In a similar manner, a group of African Americans embracing Martin Luther King Junior’s non-violence in the 1960s, brought change to the country when they began their sit-ins in restaurants that denied them equal service. Again, like their forebears before them, they did not have the political power to eliminate segregation, but they were armed with the truth and dignity of who they were in the Lord and given strength by the solidarity they found in their community. So they politely seated themselves in restaurants and then were consequently spat upon, pelted with food, yelled at, called terrible names, hit, threatened, and even arrested, but at no point through this ordeal, did they react with violent reprisal. The inherent dignity they had in the Lord - which could not be taken away - and the self-control they developed together in community allowed them to persevere. And eventually the watching world took notice of these brave individuals, and the practices and the laws of the U.S. began to change.

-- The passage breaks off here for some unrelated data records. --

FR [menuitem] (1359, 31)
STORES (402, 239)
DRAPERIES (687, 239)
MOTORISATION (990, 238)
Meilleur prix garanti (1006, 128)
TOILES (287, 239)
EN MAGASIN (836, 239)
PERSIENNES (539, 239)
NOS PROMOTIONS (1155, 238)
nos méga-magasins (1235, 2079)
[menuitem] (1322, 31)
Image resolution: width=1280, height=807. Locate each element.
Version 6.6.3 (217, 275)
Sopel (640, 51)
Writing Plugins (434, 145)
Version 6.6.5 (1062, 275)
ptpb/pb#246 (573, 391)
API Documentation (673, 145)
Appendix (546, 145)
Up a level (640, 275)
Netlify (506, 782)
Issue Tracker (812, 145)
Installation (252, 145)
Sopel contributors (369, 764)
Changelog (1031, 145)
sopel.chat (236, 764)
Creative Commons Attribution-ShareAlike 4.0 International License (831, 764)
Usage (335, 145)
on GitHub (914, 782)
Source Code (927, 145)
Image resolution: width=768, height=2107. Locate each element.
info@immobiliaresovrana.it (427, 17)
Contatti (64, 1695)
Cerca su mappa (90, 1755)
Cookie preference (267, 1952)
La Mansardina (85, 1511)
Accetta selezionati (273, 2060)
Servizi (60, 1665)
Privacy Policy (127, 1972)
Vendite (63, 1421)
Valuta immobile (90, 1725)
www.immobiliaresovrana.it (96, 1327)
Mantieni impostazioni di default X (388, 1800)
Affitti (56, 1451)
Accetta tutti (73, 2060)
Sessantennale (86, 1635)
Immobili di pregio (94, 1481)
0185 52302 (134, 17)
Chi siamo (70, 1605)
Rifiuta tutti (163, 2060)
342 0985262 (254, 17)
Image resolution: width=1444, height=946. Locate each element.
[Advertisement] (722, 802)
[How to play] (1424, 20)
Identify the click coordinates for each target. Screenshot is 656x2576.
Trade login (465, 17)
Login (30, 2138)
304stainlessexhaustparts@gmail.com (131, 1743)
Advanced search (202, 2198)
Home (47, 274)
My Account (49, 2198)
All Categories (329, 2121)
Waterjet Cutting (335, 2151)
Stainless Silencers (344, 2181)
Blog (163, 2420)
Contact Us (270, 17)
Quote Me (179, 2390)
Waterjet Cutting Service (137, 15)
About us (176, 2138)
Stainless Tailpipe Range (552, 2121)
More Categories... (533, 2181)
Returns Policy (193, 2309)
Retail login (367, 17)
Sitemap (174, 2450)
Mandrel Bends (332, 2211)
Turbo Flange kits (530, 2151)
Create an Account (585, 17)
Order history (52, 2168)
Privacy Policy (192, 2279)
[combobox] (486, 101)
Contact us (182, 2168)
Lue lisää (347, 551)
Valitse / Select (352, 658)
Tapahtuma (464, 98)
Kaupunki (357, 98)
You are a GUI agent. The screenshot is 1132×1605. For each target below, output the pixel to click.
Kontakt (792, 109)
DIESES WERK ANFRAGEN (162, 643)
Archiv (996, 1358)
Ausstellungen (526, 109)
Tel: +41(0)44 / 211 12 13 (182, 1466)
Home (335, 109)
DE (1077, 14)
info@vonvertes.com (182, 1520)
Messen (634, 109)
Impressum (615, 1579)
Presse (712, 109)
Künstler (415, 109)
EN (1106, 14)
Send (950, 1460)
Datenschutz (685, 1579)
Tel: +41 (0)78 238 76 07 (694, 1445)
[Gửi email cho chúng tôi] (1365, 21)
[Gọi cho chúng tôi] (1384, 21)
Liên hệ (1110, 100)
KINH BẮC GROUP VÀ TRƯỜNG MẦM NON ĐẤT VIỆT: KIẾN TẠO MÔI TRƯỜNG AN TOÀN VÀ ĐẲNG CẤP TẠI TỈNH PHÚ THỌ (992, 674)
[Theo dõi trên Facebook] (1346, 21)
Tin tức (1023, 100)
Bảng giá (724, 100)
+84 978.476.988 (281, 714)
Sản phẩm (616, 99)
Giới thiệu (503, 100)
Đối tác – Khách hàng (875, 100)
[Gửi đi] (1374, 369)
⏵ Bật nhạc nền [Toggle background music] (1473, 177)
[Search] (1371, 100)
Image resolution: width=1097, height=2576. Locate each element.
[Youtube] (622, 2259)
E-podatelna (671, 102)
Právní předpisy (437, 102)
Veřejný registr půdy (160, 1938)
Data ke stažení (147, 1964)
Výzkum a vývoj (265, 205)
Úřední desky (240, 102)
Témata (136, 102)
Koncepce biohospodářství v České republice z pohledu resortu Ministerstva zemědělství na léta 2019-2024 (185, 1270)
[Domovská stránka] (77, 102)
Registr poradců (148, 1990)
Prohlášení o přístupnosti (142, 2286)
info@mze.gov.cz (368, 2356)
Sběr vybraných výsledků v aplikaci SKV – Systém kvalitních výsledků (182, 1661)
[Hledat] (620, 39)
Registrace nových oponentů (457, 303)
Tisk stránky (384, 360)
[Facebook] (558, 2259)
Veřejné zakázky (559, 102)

Friends, when we think of power, the distorted power of the world with its force, coercion, factions, and even lies often seems to win the day in the short-run. Moreover, when we embrace it, it gives us a sense of control. It is why some of the kids in the Cobra Kai series are drawn to the Cobra Kai dojo, and more seriously, because it is real and scary to me, it is why some of the people in our nation apparently are drawn to violent protests and attacks like the one that just happened at our Nation’s Capitol.
Yet, in truth, it is the power we see in the vulnerable, crucified Jesus nailed to the cross and then raised from the dead that ultimately wins the day, both now and into all eternity. And let me say that again - it is the power we see in the vulnerable, crucified, Jesus nailed to the cross and then raised from the dead that ultimately wins the day. And this is the power that is to animate all of us who call ourselves Christians. And this is the story we are to tell ourselves and the world.
So friends, as we go into the world with all its false stories, its distorted sense of power, and its injustices, let us remember that we go armed with the truth of who God is, who we are, and what God’s intentions for the world are. We go armed with the power of the Holy Spirit working within us and through us. And we go arm in arm with our Christians brothers and sisters in Christ, who encourage us, sustain us, and keep us company as we say ”no” to the false stories of this world and say “yes” to the True Story.
So Mission Cincinnati, my invitation to you this morning is for you to know the True Story to which you belong, to hold onto your hope in Jesus and the the glorious riches of your promised inheritance, and to join in with the company of fellow believers in Jesus, employing his creative, generative power in the world for the flourishing of others. May it be so. In the name of the Father, the Son, and the Holy Spirit.